Бойцы дружно поднялись. Навстречу лишь жидкий огонь из одного автомата немецкого «МР-38/40», уж очень характерный «голос» у него. Федор сам вскочил, прыжками вперед кинулся. Все-таки уползли немцы, как он предполагал. Оставили для прикрытия одного. Худо-бедно, на какое-то время красноармейцев он сдержит. А фактически – смертника оставили. Диверсант успел высадить магазин, а когда менять его стал, кто-то из метких стрелков попал ему в голову. Подбежали все разом, с двух сторон. Молодой парень, под белым маскхалатом гражданская одежда. Снимет маскировку и ничем от местных жителей отличаться не будет.
Бойцы убитого обыскали, подали Федору документы. Подготовлены диверсанты хорошо были, судя по качеству документов. Бланк настоящий, фото, печать подлинная. Скорее всего, паспорт немцы захватили в каком-то городе, там же и печать. Если попадутся патрулю, не подкопаешься. Подделки говорили о качестве работы школы.
Федор приказал сержанту:
– Обыскать, забрать все – оружие, зажигалку, любые бумаги!
– Слушаюсь.
– Забирай двоих людей из своего отделения, тащите убитого к грузовикам.
Сержант глаза вылупил.
– Хоронить эту падаль?
– Осмотреть. Характерные наколки на теле, либо другое что.
– Понял.
Федор повернулся к бойцам.
– Идем по следу за диверсантами. Первый меняется каждые пять минут. Смотреть под ноги и по сторонам.
– Под ноги зачем, товарищ лейтенант?
– А если немцы мину поставили? Первое отделение – вперед!

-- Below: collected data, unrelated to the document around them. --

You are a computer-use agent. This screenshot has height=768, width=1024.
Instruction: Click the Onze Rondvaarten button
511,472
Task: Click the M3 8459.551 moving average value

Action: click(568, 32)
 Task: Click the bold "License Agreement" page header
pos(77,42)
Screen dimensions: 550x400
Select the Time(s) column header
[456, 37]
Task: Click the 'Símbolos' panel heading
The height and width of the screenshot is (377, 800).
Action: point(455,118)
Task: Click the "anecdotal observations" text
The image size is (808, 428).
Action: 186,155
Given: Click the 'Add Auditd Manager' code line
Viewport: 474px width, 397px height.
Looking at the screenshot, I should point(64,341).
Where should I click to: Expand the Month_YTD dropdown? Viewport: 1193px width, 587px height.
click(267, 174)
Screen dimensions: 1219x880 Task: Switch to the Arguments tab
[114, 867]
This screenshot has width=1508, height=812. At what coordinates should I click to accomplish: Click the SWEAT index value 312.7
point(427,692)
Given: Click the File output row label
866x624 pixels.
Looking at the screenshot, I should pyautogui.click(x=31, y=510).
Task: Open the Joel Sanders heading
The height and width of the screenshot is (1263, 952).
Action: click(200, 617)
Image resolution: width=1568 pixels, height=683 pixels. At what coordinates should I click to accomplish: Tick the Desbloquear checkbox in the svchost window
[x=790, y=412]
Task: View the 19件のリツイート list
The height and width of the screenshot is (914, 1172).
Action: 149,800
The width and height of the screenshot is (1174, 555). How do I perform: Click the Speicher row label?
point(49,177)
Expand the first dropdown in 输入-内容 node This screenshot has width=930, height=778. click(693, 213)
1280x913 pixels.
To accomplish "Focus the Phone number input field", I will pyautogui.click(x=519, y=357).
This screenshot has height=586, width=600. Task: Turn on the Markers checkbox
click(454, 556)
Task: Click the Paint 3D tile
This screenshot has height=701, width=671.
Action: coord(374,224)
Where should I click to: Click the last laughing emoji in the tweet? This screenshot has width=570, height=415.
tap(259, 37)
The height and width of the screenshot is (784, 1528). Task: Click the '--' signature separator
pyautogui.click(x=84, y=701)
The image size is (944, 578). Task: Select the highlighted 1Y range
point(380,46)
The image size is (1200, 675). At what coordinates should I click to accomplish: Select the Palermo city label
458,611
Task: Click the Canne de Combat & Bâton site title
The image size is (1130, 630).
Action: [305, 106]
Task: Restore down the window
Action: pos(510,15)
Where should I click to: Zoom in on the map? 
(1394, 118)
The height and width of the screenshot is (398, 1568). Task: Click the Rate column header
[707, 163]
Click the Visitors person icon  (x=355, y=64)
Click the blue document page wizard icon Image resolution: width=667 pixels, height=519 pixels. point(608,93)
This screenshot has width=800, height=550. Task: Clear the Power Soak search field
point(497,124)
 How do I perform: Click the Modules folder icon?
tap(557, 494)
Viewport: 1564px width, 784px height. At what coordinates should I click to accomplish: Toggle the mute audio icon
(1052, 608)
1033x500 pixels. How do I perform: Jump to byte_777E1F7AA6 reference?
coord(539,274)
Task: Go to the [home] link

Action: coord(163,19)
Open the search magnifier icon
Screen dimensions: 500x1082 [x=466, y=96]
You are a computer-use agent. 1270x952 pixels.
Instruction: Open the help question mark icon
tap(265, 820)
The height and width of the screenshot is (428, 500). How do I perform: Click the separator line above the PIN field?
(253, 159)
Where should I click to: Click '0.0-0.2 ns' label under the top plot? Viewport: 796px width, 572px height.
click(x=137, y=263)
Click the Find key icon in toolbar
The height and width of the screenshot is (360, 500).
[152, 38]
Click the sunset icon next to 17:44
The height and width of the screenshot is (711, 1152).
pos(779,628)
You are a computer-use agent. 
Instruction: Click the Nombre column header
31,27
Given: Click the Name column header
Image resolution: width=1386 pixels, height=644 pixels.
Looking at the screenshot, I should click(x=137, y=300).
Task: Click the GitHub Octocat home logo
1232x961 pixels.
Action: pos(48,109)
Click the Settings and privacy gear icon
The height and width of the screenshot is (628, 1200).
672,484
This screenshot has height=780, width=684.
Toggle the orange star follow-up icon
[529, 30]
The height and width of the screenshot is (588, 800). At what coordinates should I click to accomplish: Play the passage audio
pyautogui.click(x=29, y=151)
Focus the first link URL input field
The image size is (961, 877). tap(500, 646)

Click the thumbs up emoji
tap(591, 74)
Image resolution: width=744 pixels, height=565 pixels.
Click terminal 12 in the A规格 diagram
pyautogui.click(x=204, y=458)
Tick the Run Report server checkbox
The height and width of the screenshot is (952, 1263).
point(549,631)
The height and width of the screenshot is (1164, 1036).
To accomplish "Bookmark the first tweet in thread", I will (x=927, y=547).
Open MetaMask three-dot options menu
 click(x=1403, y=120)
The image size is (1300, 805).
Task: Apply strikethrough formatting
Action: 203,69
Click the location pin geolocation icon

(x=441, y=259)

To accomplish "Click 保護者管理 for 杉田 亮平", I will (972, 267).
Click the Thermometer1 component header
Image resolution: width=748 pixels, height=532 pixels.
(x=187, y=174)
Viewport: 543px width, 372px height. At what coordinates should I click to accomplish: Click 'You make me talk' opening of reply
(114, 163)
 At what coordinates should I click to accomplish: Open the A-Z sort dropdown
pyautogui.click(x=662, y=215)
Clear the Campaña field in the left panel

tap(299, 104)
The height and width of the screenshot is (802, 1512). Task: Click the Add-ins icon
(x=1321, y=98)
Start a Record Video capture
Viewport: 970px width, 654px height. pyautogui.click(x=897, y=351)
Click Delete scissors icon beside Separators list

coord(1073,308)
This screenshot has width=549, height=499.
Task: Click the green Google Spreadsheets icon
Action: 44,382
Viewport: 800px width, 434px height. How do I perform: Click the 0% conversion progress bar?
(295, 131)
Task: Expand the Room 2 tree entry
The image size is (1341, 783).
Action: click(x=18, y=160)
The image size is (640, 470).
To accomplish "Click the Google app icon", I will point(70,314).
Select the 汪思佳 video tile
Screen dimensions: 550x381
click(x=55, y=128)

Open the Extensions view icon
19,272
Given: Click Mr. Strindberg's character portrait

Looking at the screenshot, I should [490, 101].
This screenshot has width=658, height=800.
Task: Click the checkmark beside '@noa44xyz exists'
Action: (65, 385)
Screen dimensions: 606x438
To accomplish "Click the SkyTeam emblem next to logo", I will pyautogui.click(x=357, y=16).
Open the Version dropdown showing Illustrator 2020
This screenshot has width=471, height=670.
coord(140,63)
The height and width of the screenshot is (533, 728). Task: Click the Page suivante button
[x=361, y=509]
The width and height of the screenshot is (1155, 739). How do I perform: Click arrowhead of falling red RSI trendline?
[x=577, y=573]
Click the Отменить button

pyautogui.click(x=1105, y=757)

Федор следовал за первым отделением, уже за ним двигалась рота. Построение неудачное – цепочкой. Но так пробиваться быстрее, по уже проторенному диверсантами следу. А с другой стороны – безопаснее. Решат диверсанты принять бой, первый боец наверняка погибнет, остальные успеют залечь. Первому идти опасно, поэтому Федор бойцов менял, пусть каждый прочувствует на своей шкуре, каково оно – под прицелом? Первоначально след шел на северо-северо-запад. Федор подумал еще – хотят выйти к Подольску или на шоссе Серпухов – Москва. Остановят грузовик, даже силой оружия, и оторвутся от преследователей вмиг. Как вариант – их могла поджидать в условленном месте машина. Документы у них в порядке, проедут любой пост.
Но след неожиданно повернул круто на юг. Передумали? Или след запутать хотят? Федор открыл командирский планшет, посмотрел на карту. Что на юге от Подольска может их заинтересовать? Климовск? Сомнительно. Взгляд зацепился за значок. Черт, как же он сразу не подумал? Южнее десять километров от того места, где они сейчас находились, был поселок Романцево, где располагался радиоцентр.
Причем вещал центр в гражданском диапазоне на европейскую часть Союза и еще работал на нужды обороны. Для кого – партизан, зафронтовую разведку, морфлот, Федору было неизвестно, да и ни к чему знать. Меньше знаешь – лучше спишь, а от себя добавить – дольше живешь. Почему-то люди, посвященные в большие тайны, умирали не своей смертью. Выпал из окна, попал под машину, смертельный удар током, да мало ли причин?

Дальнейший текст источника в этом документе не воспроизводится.